VORLIEGENDER TEXTAUSZUG:
Meine Mutter sagt.

Meine Mutter sagt, meine Schwester hätte gerne mehr Kontakt mit mir. Sie, die Schwester, wisse aber, daß das nicht leicht sei, „wegen den Dingen, die in der Vergangenheit vorgefallen sind“.
„Sie gibt mir Ratschläge“, erzähle ich meiner Mutter, und damit erzähle ich ihr nichts neues. Ich muß auch nicht ausführen, daß mich zusätzlich zu meiner Grundabneigung gegen Ratschläge im Allgemeinen im Falle meiner Schwester auch noch besonders stört, daß sie, die Schwester, fast nichts von mir weiß, sich aber trotzdem anmaßt, mir Ratschläge zu geben. Ganz abgesehen davon, daß das Leben meiner Schwester nicht gerade mustergültig verlaufen ist. (Ich gebe ihr übrigens keine Ratschläge). Manchmal möchte ich meiner Schwester gerne etwas erzählen, einfach narrativ etwas wiedergeben, hör mir doch einfach mal zu, dann lernst du mich vielleicht kennen. Ungefähr bei Satz 3 haut sie dann einen Ratschlag raus und ich schäume sofort vor Wut.

BEREITGESTELLTE DATEN:
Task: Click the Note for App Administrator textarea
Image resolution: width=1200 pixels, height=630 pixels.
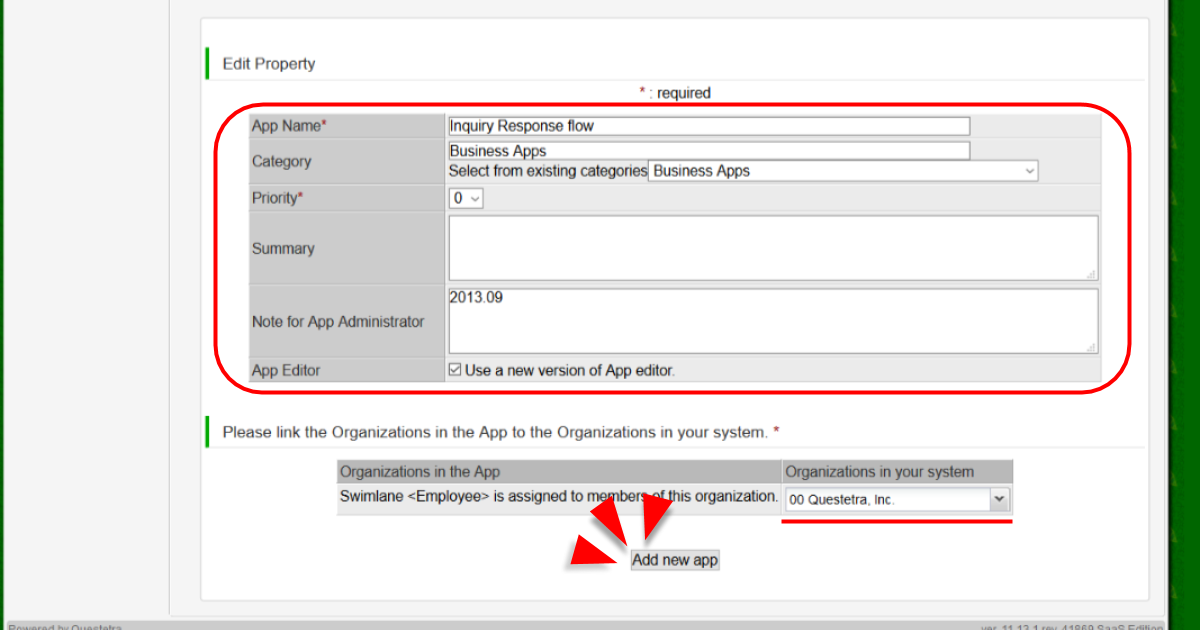Action: click(x=772, y=321)
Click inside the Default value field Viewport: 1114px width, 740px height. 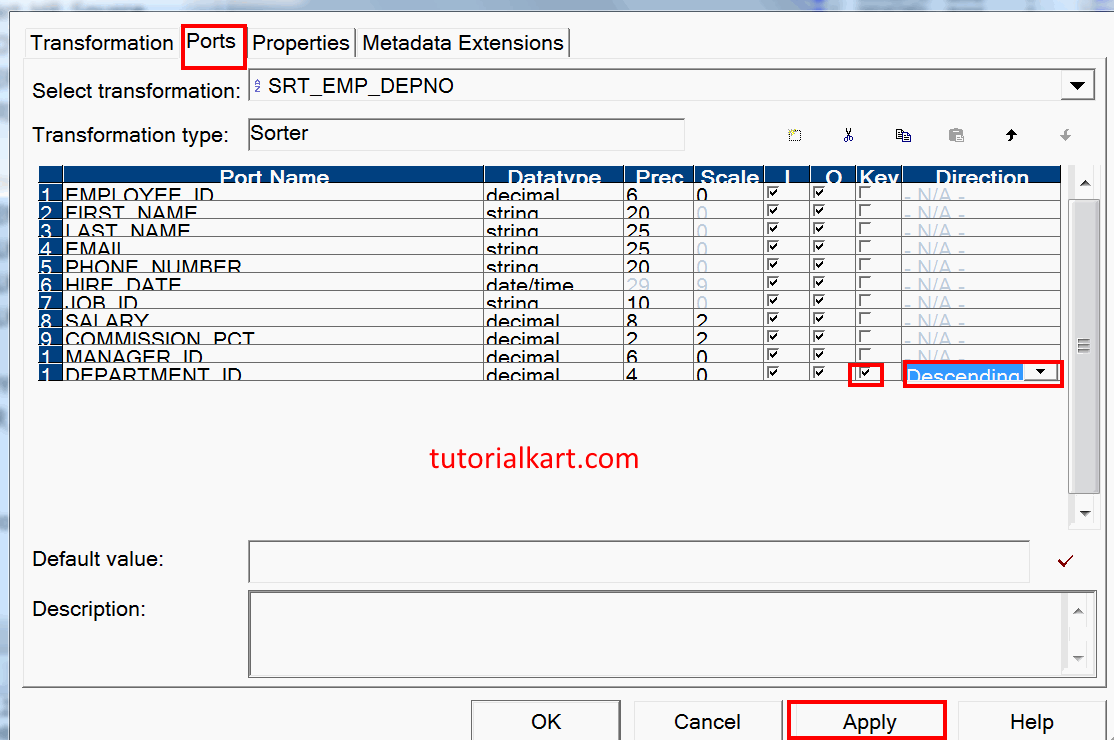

FOLGENDES BEARBEITEN:
- A) Was tut die Schwester laut dem Text über die Schwester ungefähr bei Satz 3?
- B) Schreibe den Text über die Schwester im Anschluss an seinen letzten Satz weiter.

ANTWORTEN DER REIHE:
- A) Sie haut einen Ratschlag raus.

- B)
„Ich weiß“, sagt meine Mutter, die ihrerseits die große Kunst besitzt, Ratschläge in Seide einzupacken, mit Bonbonmasse zu umhüllen, und die Geduld, zu warten, bis man sie darum bittet. „Ich weiß“, sagt sie, „ich stand daneben und habe gesehen, wie sie dir Ratschläge gibt, wie sie es macht, wie sie dich dadurch klein macht, und ich, also ich würde mich auch aufregen.“ Mir wird warm ums Herz, als ich das höre, ich fühle mich verstanden.
„Weißt du“, sagt meine Mutter, „ich glaube aber, sie meint das gar nicht so. Sie will dir helfen, dich beschützen, und in ihrem Übereifer merkt sie nicht, daß dies der falsche Weg ist. Hast du ihr denn schon mal gesagt, wie sehr es dich stört?“

Ich denke nach, und kann mich nicht erinnern. Doch so wie ich mich kenne… oder doch nicht? Egal. Beim nächsten Mal sag ich es ihr. Freundlich, ohne Streit. Es rührt mich nämlich, es berührt mich, es verwundert mich, daß sie, meine Schwester, mir nah sein will. Und es freut mich.

(ohne Titel)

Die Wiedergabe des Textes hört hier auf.